Cheeseless pizza is flavored bread.
Well, pizza is flavoured bread, really. It’s bread. With stuff on it.
I understand the wanting to be shown how thing. Mr. Lissar tried to explain how to use a dvd player to my 77-year-old dad, and concluded that it’s hard to explain multi-function buttons to someone with no computer experience. Dad’s fine with VCRs, because they have separate buttons- on, off, rewind. He lacks the computer experience with things like icons. He doesn’t have a frame of reference.
Being mildly (extremely) technophobic myself (and I’m 30, thank you) I think it’s easy for people who are familiar with the structure of a type of technology to say it’s easy to use. It is easy, sometimes, once you understand the symbols and the procedures. But if you don’t? If you don’t know how to retrieve data you erased by mistake? If you don’t know what to do when the computer freezes? And if you don’t know what you did that caused it? Punching buttons sometimes works, but if you’ve had little experience with the machine and you just screwed something up, surely nervousness is reasonable.
I’m not saying it’s a good excuse, but surely it’s reasonable to be uncomfortable and want guidance with something new?
I guess. I don’t like people showing me how to do things, not one bit. I’d prefer to try on my own, and then, if I can’t get it, to then ask somebody.
Often the people who do this often have an aversion to learning something new, anyway. They’ll ask you, and you’re teaching them, and you know by looking in their eyes they are not listening to you one bit, they just want you to do it for them.
The two examples you gave (data erased, computer freezes) those are problems and I would expect someone to ask what to do - the first or second time - for those. But just to do iTunes? Why can’t they do a little research on their own?
I don’t really understand people whose first instinct is to shout for help.
At least where computers are concerned, I think the reason most people automatically ask for help rather than dive right in is because they consider them to be costly, both to buy and repair. So if you screw something up beyond belief, you’ve got a huge outlay ahead for a problem you might not have caused if you’d had help.
Well, you know, cheese is binding.
Swell. Good for you. I bow to your superior intake of sustenance. However, the issue was not that places that offer cheeseless pizza don’t exist, not that there are people who prefer cheeseless pizza. No. The issue was that such places were, to use your exact words, “very common.” They aren’t. To the point that I don’t recall ever being in one. Yes, I’m sure if I specifically looked for one, I could find it but since I’m not specifically looking for one, your “open your eyes” comment wasn’t merely foolish, it was a bit insulting. Get over yourself. The VAST majority of pizza places don’t have cheeseless pizza (and if you insist that’s not true, I will produce at least five menus from places that don’t for every one you can provide from places which do) and I’d wager even among those which do, if you go in and ask for a regular pizza, they’ll know you mean with cheese.

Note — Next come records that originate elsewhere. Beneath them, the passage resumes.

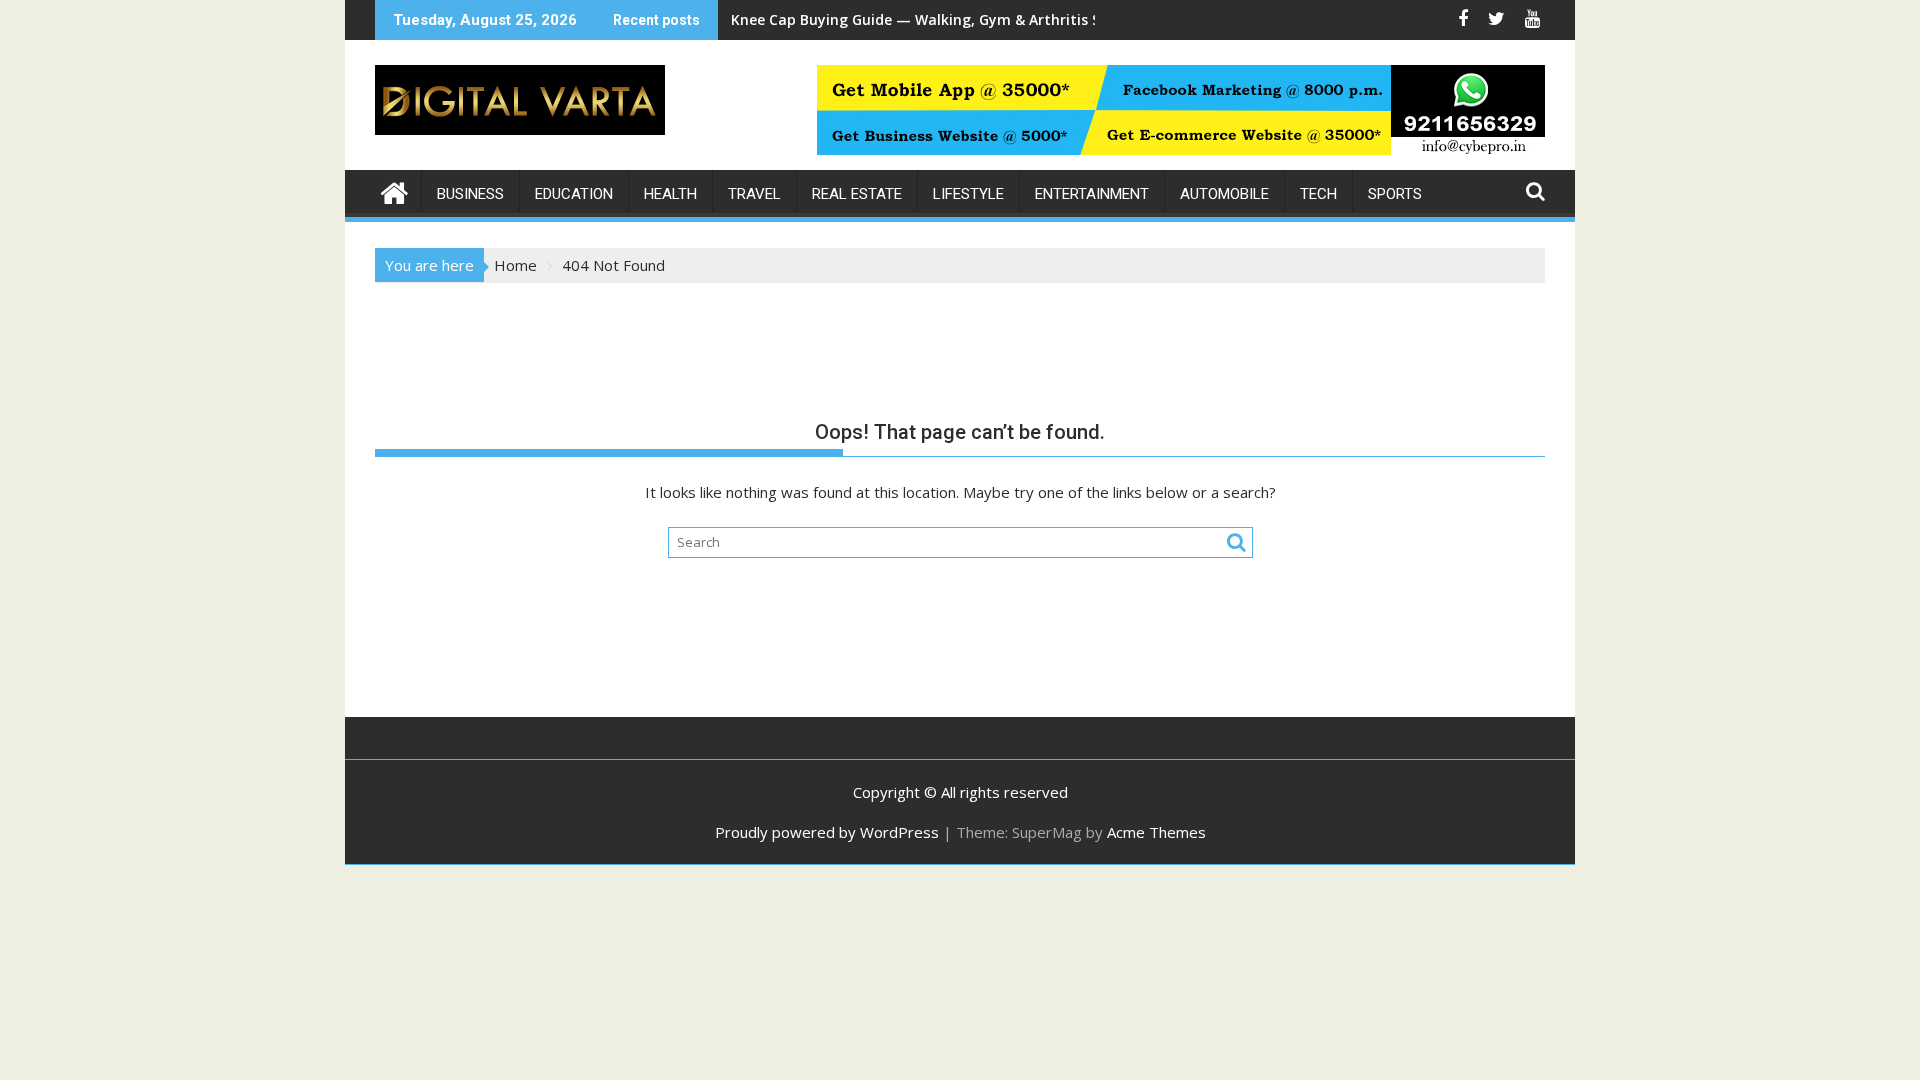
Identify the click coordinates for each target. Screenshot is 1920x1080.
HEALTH (670, 194)
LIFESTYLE (968, 194)
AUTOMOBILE (1224, 194)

They are often people who have been abused and ridiculed for making ordinary, correctable mistakes. It can be completely situational, I’m normally a competent person who’d rather figure it out than ask questions, but my current manager is so nasty about mistakes, I get paralyzed with indecision. I’m hoping I recover myself quickly once I find a new job.
I’m the only employee that actually does that, although my own system is different: you add DOWN to nines, and a final ten. Frinstance, the purchase is $2.73 and they give you a ten, to arrive at the change ($X.YZ), you compute the following: X+2=9; Y+7=9; z+3=10. This gives you $7.27. I don’t know what this is called because I made it up myself, although I’m sure I was not the first. Anyway, it’s what works fastest and most accurately for me; I can do a $3,000 drawer like this and be accurate to the penny. (If they give you a five, your X equation will equal 4, etc.)
And I always count it into their hands: “$2.73: twenty-seven makes three, seven makes ten.”
Clearly an argument for more cheeseless pizzerias. Release the vegans!
Counting out sixty five cents certainly isn’t out of line. Unless you mean it’s all in pennies or something like that.